Meta has launched legal action against a former vice president after he allegedly stole employee and business contracts before resigning to work at an AI startup, according to reports.
The social media giant has alleged that former VP of infrastructure, Dipinder Singh (TS) Khurana, was “brazenly disloyal” in lifting the documents before defecting after a 12-year stint at the firm.
Filed on February 29 in a California state court, the lawsuit claims he violated his contract in taking the “proprietary, highly sensitive, confidential, and non-public documents about Meta’s business and employees,” according to Bloomberg.

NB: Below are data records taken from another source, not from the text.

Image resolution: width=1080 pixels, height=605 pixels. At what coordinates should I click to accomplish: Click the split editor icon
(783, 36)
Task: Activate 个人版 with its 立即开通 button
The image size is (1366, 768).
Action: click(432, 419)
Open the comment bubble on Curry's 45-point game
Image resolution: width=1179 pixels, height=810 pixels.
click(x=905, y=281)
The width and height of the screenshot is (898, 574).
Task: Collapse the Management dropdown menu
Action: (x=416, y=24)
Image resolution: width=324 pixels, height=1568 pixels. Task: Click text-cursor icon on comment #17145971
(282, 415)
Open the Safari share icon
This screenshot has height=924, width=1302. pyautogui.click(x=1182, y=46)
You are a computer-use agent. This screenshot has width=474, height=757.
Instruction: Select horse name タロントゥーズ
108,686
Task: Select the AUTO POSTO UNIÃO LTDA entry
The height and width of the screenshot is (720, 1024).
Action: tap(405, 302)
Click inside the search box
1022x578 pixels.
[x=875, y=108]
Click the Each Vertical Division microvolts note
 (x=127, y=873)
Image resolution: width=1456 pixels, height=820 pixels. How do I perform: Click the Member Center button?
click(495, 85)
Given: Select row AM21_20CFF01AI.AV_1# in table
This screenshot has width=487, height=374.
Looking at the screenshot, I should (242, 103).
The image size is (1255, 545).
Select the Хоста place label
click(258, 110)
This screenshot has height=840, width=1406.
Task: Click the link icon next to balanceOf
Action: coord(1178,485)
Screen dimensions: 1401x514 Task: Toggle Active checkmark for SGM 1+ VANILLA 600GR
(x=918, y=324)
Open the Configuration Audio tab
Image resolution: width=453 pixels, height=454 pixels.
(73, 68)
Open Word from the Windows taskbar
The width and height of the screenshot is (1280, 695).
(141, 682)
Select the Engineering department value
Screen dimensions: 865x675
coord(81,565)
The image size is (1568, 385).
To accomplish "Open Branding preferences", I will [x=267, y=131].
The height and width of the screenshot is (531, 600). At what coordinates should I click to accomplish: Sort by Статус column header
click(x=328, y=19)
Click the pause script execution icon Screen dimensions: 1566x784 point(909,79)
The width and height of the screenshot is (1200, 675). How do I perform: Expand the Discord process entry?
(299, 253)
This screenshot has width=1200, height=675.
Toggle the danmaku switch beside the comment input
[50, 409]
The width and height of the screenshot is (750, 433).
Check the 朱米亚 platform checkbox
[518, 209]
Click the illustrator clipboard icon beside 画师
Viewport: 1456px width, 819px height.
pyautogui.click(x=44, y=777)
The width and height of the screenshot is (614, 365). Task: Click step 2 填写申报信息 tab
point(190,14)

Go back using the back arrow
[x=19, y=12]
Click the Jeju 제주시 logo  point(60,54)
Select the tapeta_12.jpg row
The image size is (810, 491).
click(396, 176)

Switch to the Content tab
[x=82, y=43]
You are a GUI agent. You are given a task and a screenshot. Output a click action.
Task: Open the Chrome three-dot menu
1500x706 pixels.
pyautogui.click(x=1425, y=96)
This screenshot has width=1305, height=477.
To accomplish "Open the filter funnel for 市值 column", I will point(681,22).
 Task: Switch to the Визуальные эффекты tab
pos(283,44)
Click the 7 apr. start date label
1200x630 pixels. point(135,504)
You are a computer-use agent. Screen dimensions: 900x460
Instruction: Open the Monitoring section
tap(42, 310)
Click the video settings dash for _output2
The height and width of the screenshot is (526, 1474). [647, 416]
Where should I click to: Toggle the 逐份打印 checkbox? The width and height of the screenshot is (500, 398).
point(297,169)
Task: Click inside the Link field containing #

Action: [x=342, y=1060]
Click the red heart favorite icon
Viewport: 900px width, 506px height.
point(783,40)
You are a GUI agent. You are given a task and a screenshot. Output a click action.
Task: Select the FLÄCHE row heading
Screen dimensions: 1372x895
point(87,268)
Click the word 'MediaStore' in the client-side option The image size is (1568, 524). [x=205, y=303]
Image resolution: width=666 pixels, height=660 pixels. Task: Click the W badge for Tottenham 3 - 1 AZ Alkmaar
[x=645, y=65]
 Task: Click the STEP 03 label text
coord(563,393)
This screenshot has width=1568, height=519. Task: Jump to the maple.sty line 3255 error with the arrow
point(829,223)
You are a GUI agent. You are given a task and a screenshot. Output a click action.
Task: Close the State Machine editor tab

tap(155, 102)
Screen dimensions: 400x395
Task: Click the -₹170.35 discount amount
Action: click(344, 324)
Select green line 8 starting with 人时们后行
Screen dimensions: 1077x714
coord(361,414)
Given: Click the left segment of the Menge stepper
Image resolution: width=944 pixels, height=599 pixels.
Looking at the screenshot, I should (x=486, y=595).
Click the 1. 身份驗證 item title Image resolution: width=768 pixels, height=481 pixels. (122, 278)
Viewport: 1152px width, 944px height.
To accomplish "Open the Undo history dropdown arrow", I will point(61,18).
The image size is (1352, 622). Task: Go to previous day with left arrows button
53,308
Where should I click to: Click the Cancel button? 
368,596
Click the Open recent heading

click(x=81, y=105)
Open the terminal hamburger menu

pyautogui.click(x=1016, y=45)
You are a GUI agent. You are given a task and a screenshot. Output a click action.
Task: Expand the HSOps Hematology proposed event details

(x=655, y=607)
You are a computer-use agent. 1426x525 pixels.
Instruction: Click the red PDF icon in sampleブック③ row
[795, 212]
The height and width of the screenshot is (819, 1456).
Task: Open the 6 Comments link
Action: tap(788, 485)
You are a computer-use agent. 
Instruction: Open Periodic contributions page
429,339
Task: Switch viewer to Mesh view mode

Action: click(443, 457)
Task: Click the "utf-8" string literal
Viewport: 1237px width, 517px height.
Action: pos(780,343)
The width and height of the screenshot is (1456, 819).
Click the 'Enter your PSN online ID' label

Khurana is said to have uploaded the documents to his personal Google Drive account and Dropbox before leaving for stealth AI startup Omniva in June 2023 – taking at least eight former Meta employees with him.
Read more on insider threats: Apple Sues Employee for Stealing Trade Secrets
Little is known about the Kuwaiti-backed business except that it has hired several high-profile execs from AWS, Microsoft, SambaNova and TSMC, according to DCD.
The news comes just a week after it was revealed that a former Google employee was charged with stealing intellectual property from the tech giant related to AI.
It’s alleged that Chinese national and former Google software engineer Linwei Ding amassed over 500 files containing confidential information in the year to May 2023 and founded his own tech company in China focused on accelerating machine learning workloads.
Some 85% of cybersecurity leaders expect data loss from insider events to continue increasing in the next 12 months, according to a recent Code42 report.
Peter Lukas, security architect at Code42, argued that the incidents highlight the unpredictability of human behavior.
“Employees are trusted to handle critical data daily, and operating without adequate visibility and security measures to account for employees’ risky behaviors is like driving without a seatbelt,” he added.
“While every security team is familiar with addressing external threats, insider risk presents a new, more insidious challenge that has been exacerbated in recent years by remote-first distributed workforces and increased use of digital collaboration tools.”